*Goal of the exercise*: Task for the records below: please copy exactly, and only, the lines from the one containing "Task: Click the Pinterest icon" to the last line, both included, leaving out the pictures.

*Exercise input*:
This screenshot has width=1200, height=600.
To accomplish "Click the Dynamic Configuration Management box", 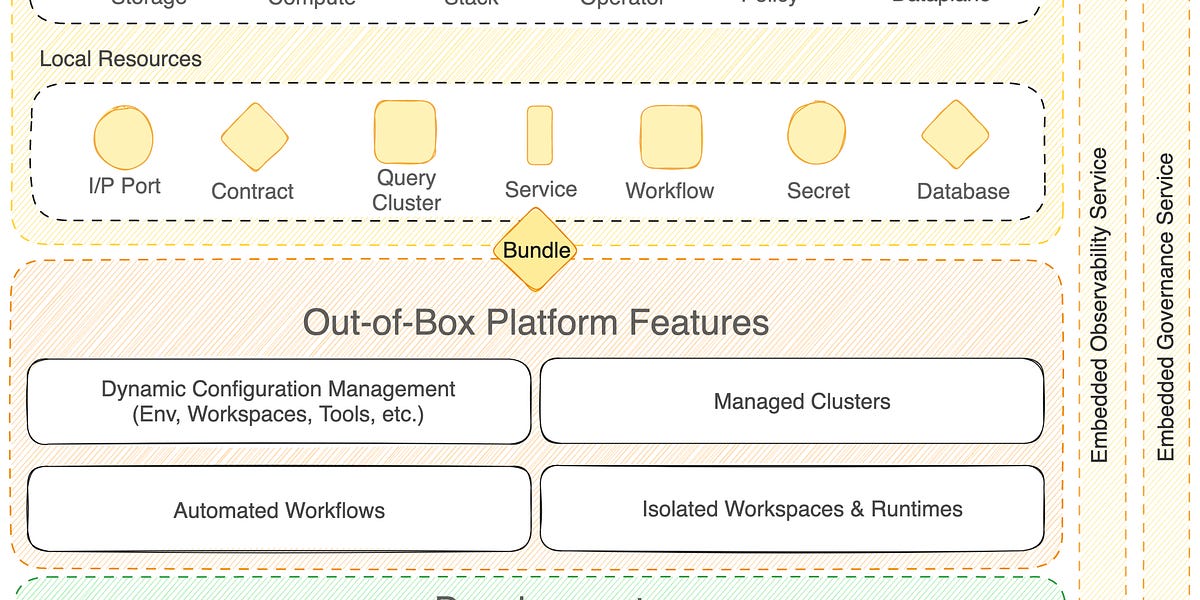I will point(278,400).
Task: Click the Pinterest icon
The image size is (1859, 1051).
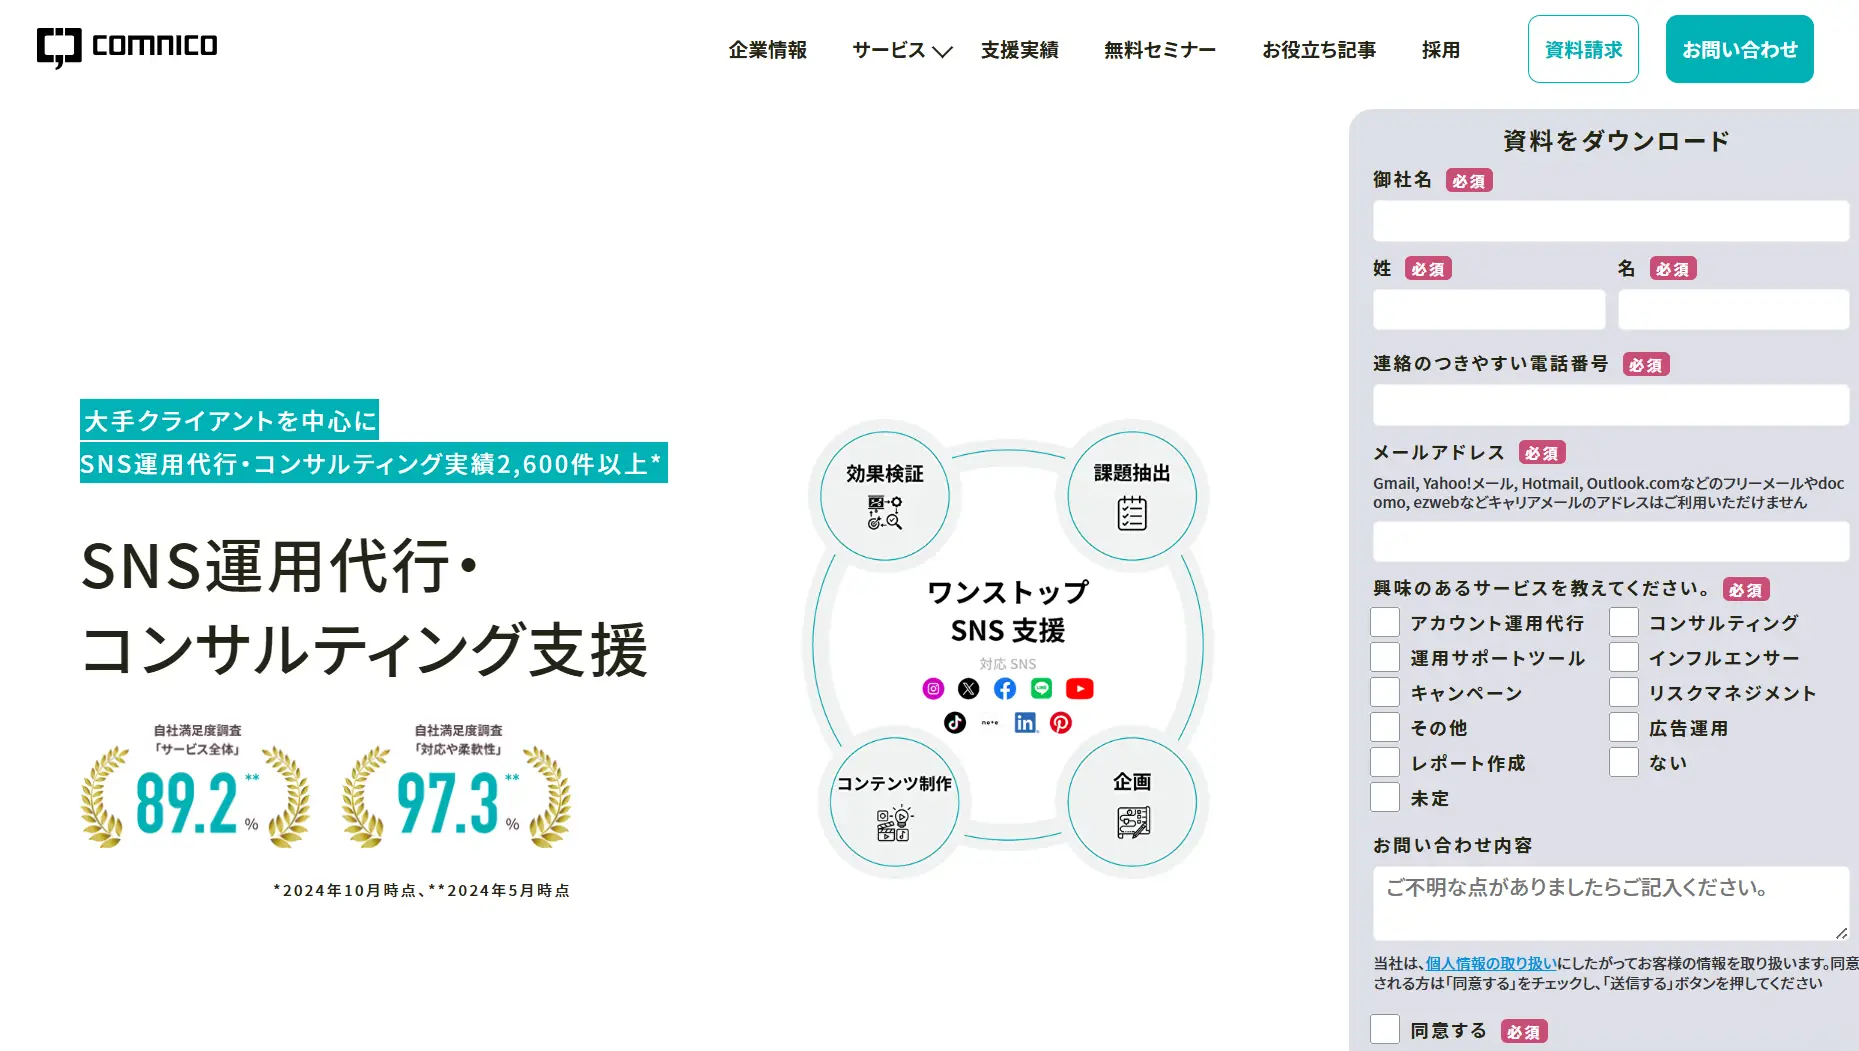Action: tap(1061, 722)
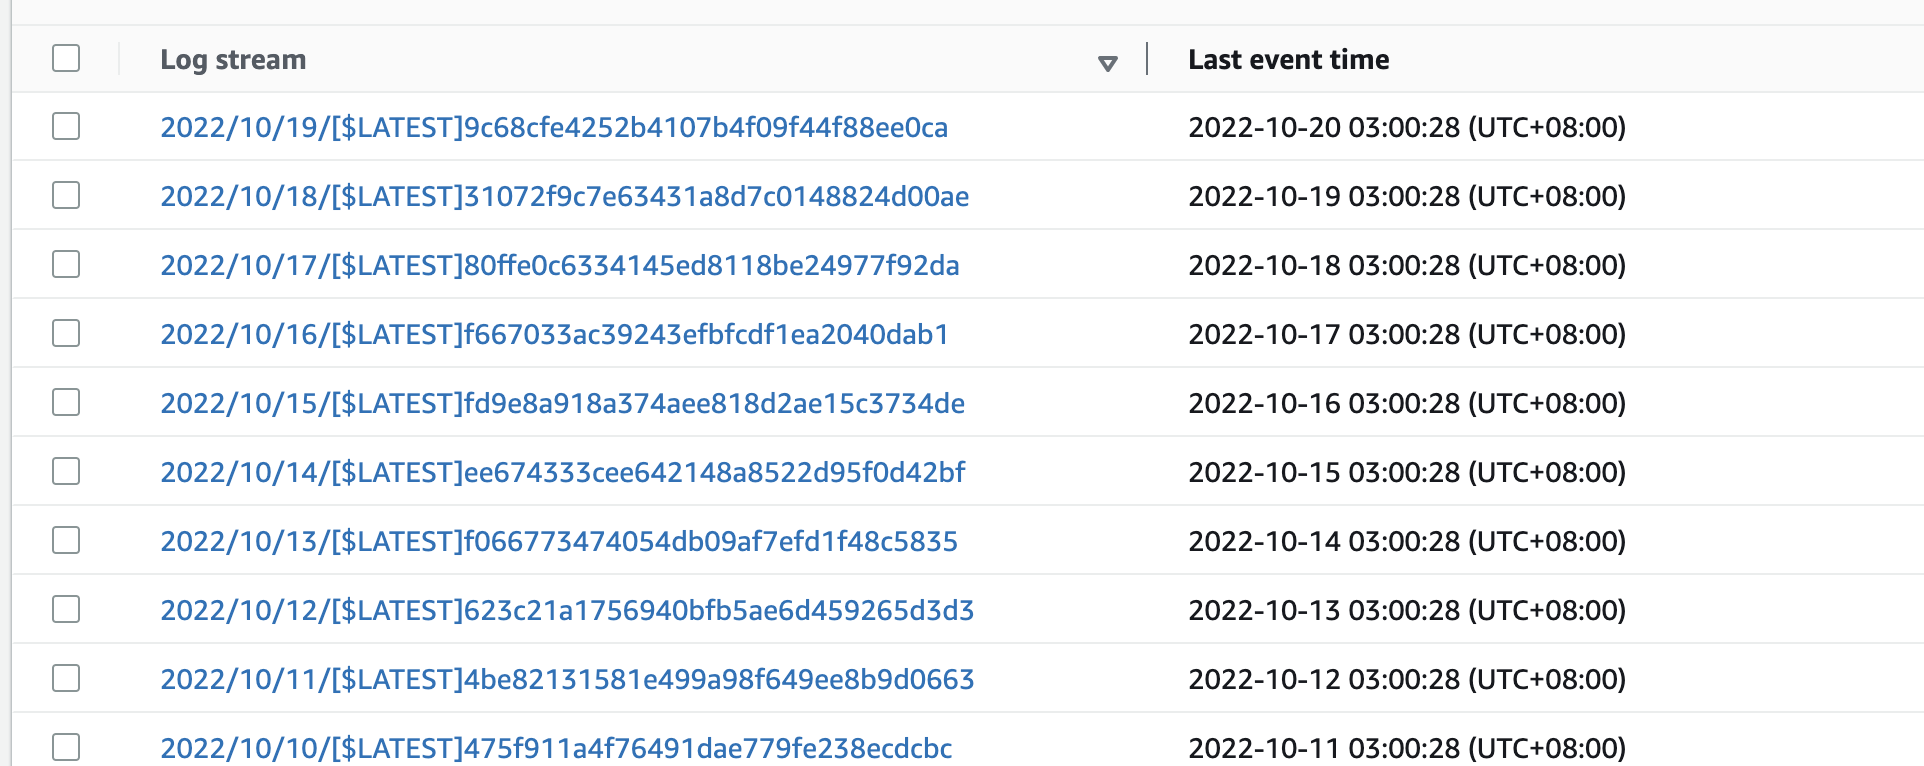Open the 2022/10/10 log stream link
This screenshot has height=766, width=1924.
(x=556, y=749)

*Task answer*:
Task: Click the Pinterest icon
The image size is (1859, 1051).
Action: tap(1061, 722)
Open the 2022/10/10 log stream link
This screenshot has height=766, width=1924.
(x=556, y=749)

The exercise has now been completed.